**GIVEN ENTRIES:**
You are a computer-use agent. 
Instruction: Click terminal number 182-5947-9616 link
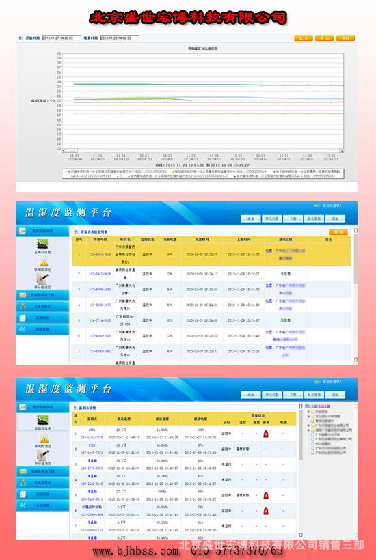[x=100, y=274]
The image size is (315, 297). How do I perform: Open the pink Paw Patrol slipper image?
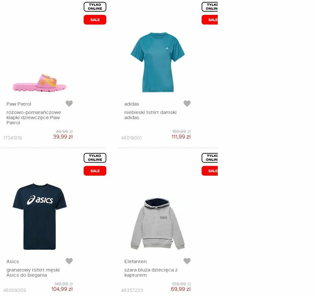(40, 83)
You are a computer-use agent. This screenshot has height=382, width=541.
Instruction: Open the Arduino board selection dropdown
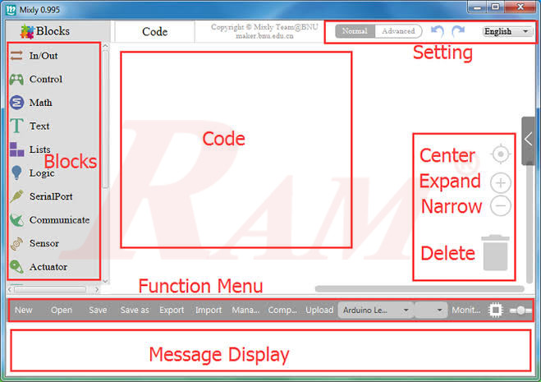(375, 311)
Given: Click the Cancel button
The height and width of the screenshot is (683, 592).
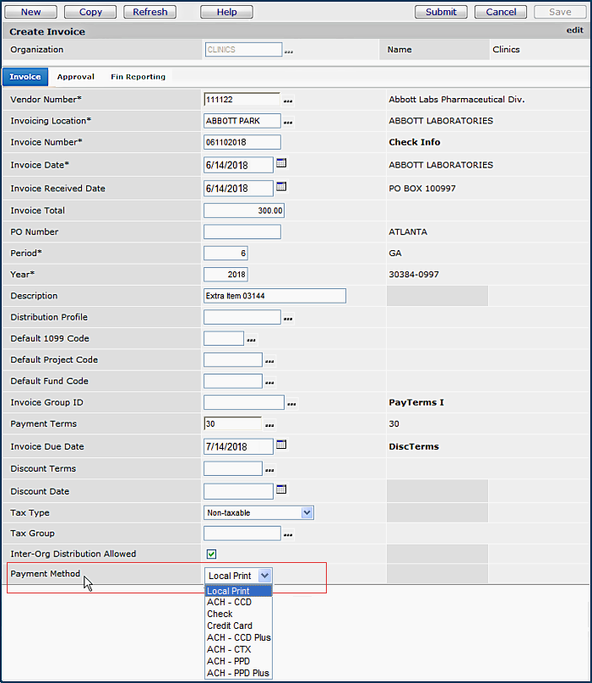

**WHAT IS NEEDED:** Your reply should hold only the records, duplicated exactly, without any image.

**EXERCISE RESULT:**
You are a computer-use agent. 
Instruction: Click terminal number 182-5947-9616 link
[x=100, y=274]
The image size is (315, 297). How do I perform: Open the pink Paw Patrol slipper image?
(40, 83)
You are a computer-use agent. This screenshot has height=382, width=541.
Instruction: Open the Arduino board selection dropdown
(375, 311)
Given: Click the Cancel button
The height and width of the screenshot is (683, 592).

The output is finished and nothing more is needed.